Which, like, fair. The author elaborated that her revelation came after noticing her seven-year-old had begun to take an active interest in the mirror, so she laid out her rule in terms of practicality. At some point, she also allegedly mentioned the girls are “fools” to waste time on beauty. And as a result, a lot of people were not impressed.
But the thing about Smith’s comments is that they’re rooted in her own belief system. She’s also right about most men not caring about their skincare routine or what foundation to use. Some of us (hi) were only allowed to wear clear lip gloss and nail polish until eighth grade, and I can’t imagine trying to explain to my late grandmother why contouring was something I felt I needed to do without being lectured on how wrong I was. Plus, Zadie Smith is free to parent however she likes. And while I’m not here for makeup-shaming (or any shaming), there’s also an argument to be made about the way she’s teaching her daughter about the reclamation of time and energy.
Ultimately, there’s no right or wrong way to apply or wear makeup. If you want to contour daily, go for it, and know that I’m jealous you even know how. But when Smith explains that she uses the concept of saving time to instill values in her daughter, it’s important to note that there’s something valuable in that. If you’re brought up to acknowledge beauty and makeup in a realistic and practical way, you’ll develop a healthier relationship to it and introduce your own takes, products, and approaches on your own schedule. This means that instead of Smith’s daughter believing she “needs” to use makeup, she’ll choose experiment with it because she wants to. Or not. It’s her call.

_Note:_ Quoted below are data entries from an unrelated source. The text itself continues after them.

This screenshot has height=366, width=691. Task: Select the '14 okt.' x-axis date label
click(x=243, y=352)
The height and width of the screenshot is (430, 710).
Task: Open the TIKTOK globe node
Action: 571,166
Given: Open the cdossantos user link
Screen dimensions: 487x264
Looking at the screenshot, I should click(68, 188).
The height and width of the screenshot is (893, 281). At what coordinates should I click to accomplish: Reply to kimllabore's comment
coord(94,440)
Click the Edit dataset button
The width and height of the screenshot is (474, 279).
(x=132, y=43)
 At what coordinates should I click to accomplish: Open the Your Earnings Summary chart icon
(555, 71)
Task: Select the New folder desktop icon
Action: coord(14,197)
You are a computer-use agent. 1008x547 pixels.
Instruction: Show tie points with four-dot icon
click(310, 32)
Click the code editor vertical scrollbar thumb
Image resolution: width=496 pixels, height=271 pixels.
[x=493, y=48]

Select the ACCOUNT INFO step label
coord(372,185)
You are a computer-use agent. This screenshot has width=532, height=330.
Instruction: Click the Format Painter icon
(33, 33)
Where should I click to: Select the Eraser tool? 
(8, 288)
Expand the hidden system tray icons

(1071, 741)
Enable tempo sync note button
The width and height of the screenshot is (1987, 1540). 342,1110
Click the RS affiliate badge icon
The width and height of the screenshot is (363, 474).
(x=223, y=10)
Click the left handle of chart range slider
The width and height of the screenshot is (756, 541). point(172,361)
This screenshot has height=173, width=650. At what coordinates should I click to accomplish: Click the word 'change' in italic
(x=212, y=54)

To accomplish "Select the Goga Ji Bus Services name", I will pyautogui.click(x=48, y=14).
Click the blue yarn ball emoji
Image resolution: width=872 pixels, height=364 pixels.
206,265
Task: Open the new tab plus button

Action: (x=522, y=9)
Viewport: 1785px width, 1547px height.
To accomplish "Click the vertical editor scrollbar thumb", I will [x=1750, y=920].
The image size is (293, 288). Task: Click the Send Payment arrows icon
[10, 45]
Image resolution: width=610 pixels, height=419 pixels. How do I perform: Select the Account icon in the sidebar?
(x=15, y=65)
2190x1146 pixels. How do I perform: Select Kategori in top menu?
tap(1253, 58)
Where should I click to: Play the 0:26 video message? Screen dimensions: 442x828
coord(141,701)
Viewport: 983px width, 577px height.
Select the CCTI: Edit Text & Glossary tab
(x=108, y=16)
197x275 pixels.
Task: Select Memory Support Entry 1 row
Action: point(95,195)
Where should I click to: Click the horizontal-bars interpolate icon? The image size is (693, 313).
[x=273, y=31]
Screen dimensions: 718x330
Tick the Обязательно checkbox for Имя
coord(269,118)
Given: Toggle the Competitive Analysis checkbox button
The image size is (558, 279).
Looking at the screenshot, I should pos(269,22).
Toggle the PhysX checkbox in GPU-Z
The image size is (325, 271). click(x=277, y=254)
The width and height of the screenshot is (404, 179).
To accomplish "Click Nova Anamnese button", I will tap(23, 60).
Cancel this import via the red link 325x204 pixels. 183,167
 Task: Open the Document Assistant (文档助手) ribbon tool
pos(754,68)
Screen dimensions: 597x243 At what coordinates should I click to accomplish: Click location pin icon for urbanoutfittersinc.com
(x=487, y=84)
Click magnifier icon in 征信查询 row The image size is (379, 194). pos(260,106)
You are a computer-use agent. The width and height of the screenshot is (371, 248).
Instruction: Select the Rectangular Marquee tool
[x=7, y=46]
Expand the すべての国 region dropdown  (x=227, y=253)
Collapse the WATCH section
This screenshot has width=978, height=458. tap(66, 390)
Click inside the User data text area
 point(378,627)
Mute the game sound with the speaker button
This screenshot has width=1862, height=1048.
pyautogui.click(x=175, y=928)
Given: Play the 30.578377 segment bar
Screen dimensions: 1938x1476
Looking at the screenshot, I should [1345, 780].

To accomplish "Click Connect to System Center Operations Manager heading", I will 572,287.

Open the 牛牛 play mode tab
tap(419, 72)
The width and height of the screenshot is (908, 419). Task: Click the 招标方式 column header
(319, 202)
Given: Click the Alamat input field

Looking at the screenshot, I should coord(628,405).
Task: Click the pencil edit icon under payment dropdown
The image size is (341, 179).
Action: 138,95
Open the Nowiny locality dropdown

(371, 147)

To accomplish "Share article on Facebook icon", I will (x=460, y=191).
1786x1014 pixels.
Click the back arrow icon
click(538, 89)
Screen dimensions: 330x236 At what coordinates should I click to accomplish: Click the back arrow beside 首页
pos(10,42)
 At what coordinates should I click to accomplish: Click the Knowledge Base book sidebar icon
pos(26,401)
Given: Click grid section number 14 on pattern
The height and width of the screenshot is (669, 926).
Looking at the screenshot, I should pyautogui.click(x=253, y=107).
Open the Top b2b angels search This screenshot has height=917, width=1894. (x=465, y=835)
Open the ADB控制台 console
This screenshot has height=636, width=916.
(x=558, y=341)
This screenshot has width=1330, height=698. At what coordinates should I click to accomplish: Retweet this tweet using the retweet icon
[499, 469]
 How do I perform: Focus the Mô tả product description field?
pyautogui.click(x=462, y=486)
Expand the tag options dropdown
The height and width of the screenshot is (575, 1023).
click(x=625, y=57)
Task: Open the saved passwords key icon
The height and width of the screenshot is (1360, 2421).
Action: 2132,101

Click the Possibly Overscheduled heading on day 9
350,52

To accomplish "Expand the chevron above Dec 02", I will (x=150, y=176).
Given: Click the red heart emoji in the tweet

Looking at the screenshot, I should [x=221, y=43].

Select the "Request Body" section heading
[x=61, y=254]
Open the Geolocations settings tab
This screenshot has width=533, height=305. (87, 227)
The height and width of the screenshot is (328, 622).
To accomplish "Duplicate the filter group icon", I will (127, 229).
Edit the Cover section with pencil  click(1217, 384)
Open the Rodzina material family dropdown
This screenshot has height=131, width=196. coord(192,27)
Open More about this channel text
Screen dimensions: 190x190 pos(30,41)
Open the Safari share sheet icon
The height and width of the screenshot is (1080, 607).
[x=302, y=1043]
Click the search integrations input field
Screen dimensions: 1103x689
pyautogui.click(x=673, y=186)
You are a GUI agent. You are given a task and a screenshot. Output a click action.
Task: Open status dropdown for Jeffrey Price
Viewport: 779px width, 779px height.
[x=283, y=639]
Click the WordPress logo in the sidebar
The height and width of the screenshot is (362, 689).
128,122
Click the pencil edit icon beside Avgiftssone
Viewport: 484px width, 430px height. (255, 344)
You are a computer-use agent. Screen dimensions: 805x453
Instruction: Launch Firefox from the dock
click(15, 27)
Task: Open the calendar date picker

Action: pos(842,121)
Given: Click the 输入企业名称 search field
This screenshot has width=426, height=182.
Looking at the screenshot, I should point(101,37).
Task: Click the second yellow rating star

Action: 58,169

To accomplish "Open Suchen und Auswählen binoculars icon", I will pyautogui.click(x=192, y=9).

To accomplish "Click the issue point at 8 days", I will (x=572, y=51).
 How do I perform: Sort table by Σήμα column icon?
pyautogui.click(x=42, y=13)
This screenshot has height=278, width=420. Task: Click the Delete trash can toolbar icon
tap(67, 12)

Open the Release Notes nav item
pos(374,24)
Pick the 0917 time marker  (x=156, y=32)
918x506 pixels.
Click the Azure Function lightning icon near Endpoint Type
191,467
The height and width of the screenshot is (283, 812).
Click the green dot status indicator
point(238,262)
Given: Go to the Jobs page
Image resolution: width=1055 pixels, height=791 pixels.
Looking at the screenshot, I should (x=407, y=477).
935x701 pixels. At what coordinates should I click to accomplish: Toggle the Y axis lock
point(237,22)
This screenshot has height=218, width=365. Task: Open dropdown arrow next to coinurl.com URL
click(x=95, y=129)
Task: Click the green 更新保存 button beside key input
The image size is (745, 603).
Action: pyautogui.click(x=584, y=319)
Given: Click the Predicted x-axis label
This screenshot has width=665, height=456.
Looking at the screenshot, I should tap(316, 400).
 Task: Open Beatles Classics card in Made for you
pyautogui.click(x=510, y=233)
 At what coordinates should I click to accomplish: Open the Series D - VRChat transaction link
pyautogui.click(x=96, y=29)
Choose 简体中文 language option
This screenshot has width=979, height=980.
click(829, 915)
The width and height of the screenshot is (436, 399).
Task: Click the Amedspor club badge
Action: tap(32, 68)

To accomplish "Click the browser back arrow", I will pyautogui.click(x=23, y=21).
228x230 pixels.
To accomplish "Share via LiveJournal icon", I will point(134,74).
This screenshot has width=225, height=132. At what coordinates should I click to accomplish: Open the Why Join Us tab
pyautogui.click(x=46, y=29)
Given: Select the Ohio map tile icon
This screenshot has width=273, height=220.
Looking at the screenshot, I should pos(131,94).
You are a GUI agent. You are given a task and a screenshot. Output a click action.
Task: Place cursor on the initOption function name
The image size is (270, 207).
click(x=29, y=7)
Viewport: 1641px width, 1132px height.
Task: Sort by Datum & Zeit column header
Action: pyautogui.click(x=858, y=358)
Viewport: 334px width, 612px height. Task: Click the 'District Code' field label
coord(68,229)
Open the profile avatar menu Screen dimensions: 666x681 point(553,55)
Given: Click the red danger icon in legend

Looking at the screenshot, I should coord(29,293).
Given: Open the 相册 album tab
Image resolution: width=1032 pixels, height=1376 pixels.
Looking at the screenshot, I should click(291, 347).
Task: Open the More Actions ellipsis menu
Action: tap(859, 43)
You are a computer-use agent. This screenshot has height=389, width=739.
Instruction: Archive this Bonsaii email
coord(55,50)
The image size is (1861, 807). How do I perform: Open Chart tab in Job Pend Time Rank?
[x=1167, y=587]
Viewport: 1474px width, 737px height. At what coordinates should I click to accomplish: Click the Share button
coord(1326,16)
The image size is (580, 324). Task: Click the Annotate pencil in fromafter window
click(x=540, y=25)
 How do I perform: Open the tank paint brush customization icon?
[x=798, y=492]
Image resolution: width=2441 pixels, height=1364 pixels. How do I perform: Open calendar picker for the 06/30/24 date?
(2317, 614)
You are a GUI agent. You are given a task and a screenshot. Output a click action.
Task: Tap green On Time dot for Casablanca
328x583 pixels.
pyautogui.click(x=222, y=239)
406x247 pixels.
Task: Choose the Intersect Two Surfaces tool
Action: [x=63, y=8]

Introducing systemic norms to a child isn’t easy. (Hell, it’s hard introducing them to an adult). So as grown women, we know how easy it is to fall into the trap of believing we “should” look a certain way or “should” use products we’re told we need. Smith didn’t need to call women who take time with their makeup foolish, but by introducing beauty norms to her daughter in a simple way that hinged on saving time, she created enough space for her daughter to develop her own relationship with makeup and beauty the older she gets. Because if I know anything about being a former teenager, it’s that they’re going to do what they want, regardless of what their mom says.